Pat di Natale, North Platte
Beginning in solo events, di Natale carved out an impressive racing career with SCCA in regional and national competition. He was twice awarded the SCCA’s Governors’ Cup and was one of three founders of Pro Solo—SCCA’s professional autocross program.

Scott Fernyhough, Lincoln
Fernyhough spent his early years working for Jerry Day, Duke McMillen and Kenny Woodruff, with drivers Jimmy Sills and Jan Opperman. He then worked as a welder and pitman for Bob Trostle from 1977 through 1981, working with such names as Doug Wolfgang, Shane Carson and Tim Green.

Tom Lathen, Grand Island
Lathen’s first experience as an announcer came in 1976 at The Speed Bowl in Red Cloud. Soon he moved into radio and print media. His announcing credits including tracks in Alta, Denison, Spencer, Webster City and West Union in Iowa; and Doniphan and Lexington in Nebraska. He was the full-time voice of the NASCAR All-Star Series and World Dirt Racing League (WDRL), and also announced, from time to time, for a number of other series including UDTRA, UMP, MLRA and others.

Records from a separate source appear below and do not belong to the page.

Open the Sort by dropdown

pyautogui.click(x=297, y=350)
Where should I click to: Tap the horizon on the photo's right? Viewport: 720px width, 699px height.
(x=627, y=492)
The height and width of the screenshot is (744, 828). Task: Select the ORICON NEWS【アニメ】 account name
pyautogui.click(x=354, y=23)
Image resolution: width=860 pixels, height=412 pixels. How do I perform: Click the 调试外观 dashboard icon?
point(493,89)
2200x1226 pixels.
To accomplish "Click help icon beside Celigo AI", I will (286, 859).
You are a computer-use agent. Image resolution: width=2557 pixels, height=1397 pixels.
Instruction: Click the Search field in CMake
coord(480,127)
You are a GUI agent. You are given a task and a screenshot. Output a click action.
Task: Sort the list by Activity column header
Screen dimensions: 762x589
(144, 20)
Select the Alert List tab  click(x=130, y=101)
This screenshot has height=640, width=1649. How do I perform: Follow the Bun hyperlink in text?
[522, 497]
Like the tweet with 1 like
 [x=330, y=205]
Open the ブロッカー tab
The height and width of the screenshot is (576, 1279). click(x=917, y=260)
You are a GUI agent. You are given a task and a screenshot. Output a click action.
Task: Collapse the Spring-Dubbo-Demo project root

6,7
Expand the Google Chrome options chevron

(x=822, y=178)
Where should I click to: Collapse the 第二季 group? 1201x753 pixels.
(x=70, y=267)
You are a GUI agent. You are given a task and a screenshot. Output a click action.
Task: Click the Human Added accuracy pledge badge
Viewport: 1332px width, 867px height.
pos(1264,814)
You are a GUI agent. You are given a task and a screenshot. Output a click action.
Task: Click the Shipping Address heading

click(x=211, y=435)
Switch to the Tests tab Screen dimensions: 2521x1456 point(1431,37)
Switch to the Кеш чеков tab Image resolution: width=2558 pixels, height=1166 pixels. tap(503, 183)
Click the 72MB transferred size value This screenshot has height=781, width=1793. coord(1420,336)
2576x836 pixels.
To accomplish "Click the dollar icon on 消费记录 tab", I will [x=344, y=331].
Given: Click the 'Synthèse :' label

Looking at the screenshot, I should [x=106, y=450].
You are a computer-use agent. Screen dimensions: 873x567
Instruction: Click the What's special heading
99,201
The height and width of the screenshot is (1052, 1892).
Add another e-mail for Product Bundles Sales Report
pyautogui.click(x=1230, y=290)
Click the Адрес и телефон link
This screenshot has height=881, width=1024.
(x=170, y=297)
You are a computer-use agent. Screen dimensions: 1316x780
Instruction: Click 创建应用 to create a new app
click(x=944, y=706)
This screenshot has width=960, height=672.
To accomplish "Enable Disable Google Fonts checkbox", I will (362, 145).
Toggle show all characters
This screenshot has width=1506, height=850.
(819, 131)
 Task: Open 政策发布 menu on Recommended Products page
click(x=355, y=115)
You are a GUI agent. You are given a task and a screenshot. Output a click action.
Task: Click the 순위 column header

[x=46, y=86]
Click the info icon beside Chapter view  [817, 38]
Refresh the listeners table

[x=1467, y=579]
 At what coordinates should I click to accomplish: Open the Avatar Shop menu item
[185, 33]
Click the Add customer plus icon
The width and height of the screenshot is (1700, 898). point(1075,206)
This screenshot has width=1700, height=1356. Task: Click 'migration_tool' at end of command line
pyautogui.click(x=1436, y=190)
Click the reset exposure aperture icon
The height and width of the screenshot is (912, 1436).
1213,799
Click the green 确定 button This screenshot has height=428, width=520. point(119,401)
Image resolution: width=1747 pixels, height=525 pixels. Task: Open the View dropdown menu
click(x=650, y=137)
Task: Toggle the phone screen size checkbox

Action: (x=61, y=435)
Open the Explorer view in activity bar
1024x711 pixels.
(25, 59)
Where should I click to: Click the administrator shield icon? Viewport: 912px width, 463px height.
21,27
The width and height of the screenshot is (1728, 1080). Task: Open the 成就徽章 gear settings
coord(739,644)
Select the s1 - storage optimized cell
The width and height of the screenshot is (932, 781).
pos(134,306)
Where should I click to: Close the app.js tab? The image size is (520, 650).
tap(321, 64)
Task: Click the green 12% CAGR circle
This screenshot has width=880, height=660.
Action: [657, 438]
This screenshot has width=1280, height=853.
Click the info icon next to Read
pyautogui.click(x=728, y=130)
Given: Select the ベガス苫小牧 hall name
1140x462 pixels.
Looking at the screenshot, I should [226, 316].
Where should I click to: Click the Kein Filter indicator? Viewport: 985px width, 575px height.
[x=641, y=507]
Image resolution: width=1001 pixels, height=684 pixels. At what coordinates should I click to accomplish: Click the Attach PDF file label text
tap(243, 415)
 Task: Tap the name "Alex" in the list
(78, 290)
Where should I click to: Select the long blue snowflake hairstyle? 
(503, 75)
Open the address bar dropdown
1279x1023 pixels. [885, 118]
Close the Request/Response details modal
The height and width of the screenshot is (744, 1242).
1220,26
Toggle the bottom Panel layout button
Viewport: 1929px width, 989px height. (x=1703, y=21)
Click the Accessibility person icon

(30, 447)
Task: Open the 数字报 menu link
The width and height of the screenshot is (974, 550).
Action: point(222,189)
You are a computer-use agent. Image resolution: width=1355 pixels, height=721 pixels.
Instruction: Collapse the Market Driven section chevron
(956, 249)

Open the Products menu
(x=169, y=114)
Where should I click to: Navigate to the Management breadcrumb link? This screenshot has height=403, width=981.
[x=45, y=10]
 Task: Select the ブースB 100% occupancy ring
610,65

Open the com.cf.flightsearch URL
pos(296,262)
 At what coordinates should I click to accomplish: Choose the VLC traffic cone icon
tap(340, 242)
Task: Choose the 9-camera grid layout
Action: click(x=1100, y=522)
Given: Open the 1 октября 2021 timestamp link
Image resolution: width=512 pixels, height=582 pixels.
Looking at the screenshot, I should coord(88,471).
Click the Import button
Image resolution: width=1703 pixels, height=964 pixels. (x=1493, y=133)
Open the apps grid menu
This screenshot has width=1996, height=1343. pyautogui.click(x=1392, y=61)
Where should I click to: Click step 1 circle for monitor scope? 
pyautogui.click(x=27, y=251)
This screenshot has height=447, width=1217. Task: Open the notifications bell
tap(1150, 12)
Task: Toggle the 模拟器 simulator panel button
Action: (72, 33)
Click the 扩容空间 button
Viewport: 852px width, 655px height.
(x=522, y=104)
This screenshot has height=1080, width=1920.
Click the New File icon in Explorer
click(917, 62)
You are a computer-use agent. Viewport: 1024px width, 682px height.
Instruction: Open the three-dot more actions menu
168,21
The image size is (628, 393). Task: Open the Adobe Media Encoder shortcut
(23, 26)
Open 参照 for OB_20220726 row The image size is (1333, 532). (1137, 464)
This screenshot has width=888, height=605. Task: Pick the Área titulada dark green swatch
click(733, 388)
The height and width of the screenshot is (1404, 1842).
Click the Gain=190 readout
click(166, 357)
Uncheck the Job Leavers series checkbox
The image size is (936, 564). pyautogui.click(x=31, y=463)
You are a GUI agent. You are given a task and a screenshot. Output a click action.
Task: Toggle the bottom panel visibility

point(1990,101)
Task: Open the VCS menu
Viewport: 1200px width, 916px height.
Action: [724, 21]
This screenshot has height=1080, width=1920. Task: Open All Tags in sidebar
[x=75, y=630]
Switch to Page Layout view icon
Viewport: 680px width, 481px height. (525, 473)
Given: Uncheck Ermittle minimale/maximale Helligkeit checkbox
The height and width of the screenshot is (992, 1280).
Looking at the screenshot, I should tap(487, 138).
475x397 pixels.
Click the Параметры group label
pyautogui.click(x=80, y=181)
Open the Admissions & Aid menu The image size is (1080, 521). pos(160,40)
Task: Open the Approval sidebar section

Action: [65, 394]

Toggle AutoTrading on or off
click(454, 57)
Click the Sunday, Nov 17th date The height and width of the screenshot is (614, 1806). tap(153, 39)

Clayton Petersen Jr., St. Paul
Petersen was one of the top late model racers in the country throughout the 1970s. He won points titles and set records across the Midwest. He also built some of the fastest cars in the country at that time.

Larry White, Lincoln
White started his flagging career in 1976 at Eagle Raceway. He has waved the bunting over most of the top dirt track organizations including the World of Outlaws, All Star Circuit of Champions, ASCS, MLRA, WDRL, IMCA and Busch All-Star Series.

And now, back to the inductee who was nearly speechless… As Phil Durst was introduced, Kasey Kahne walked into the hall to help honor Durst. He flew in from Kansas City after qualifying for a NASCAR race and arrived just in time. It was a complete surprise to Durst, and many said after the program that it was the first time they saw him nearly speechless.

It’s really a joy to watch people renew old friendships while bench racing before and after the induction ceremony.

After the event, many people visited the Speedway Motors Museum of American Speed to see this great collection of automotive history.